Pough was the first Howard player ever to receive an invitation to the East-West Shrine Bowl, which has been played since 1925. He also attended the NFL Scouting Combine in February, but his measurables there were not on par with his on-field production. He ran the 40-yard dash in 4.90 seconds and did 17 repetitions on the 225-pound bench press. At 6-foot-2 and 239 pounds, he’s got a lean build.
The Bills, though, feel Pough plays faster than his timed speed because of his anticipation. He’s also got long arms (33½ inches) and strong hands that helped him rack up 349 tackles in college.
Not bad for a player who started high school as a 5-foot-8 wide receiver. A growth spurt in the summer before his junior season shot Pough up to 6-feet, and he made the switch to linebacker, not by choice, but out of necessity.
“I didn’t really want any part of defense. I always was an offensive guy,” he said. “One of our linebackers got into a scuffle during a scrimmage, so my father, who’s been my coach my whole life, moved me to ‘backer.”
In his first game, Pough laid out a player who had about six inches and 100 pounds on him, and the decision to put him on defense permanently was made.
Pough had chances to walk on at FBS schools, but decided on a scholarship offer from Howard in part to help ease the financial burden on his family. It was also important for the native of Orangeburg, S.C., to attend a historically black college.
Several of Pough’s family members attended South Carolina State, and he “always wanted that camaraderie, that rivalry, that tradition that the” historically black college offers, he said.
Pough has one class remaining to earn his degree from Howard in physical education. For now, though, he’s focused on his opportunity in Buffalo.
It was at the combine that Pough bonded with his position coach with the Bills, Jim O’Neill.
“A five-minute conversation turned into an hour conversation just talking about football and different schemes,” Pough said. “The scheme we ran in college and how we defended certain plays.
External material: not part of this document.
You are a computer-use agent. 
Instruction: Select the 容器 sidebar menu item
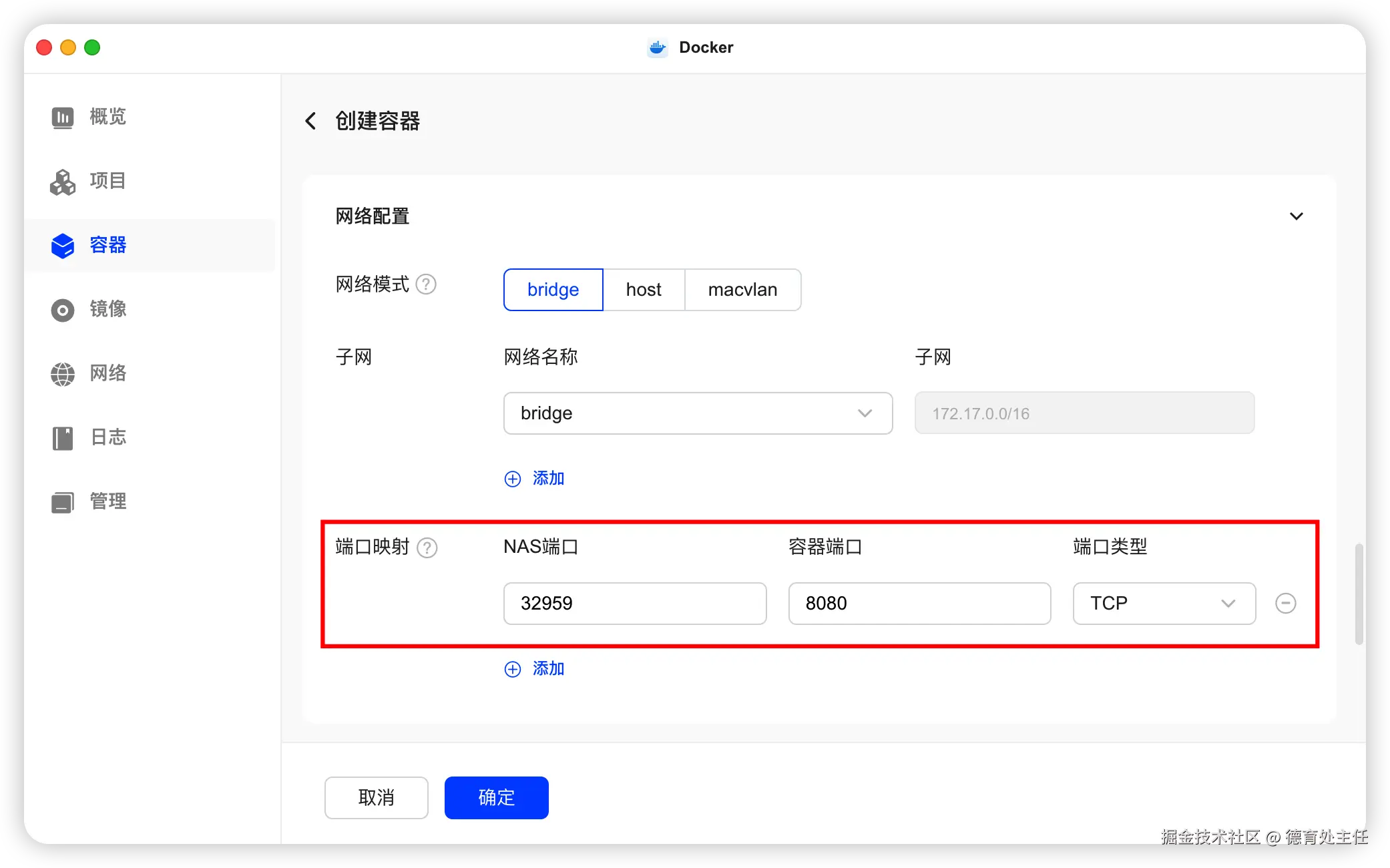[x=107, y=245]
We just had that natural bond.
“You know when you meet somebody for the first time and you know this is a good person. He genuinely loves what he’s talking about, he’s passionate about it. It was a very intellectual conversation about football and then in regards to life.”
Pough remembered the conversation when the draft concluded, and it factored into his decision to join the Bills.
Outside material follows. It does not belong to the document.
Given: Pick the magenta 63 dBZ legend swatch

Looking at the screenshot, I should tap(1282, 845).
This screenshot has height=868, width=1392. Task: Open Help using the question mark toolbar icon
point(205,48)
“A number of teams called me, but just talking with my agent, he felt that it was in my best interest to come to Buffalo and I felt the same because it’s similar to the same position I played in college,” he said.
The Bills see him playing on the strong side in coordinator Mike Pettine’s scheme.
Marrone’s message to Pough and the other 33 players who took part in the rookie minicamp over the weekend was the same.
“You’re coming here with the opportunity to compete for a position,” the coach said. “Fifty-three guys are going to make the team. A lot of people don’t talk that way to players. No one wants to bring that stuff up. That’s just the reality of it and that’s the way it is.
“If you’re not going to have persistent thoughts about making this team and your thoughts are going to go to other places, you’re going to have a tough time making it.”
Pough and the other rookies will be joined today by the team’s veterans for the start of organized team activities. It’s a setting much different from Howard University, but one Pough feels he’s ready for.
“This is a different world from college. You’re not on scholarship. You have money; you get paid more than the coaches. It’s pretty much all about the character of that individual,” he said.
“I feel like I will succeed and I will thrive after I make the 53-man roster. I’m very confident in that.”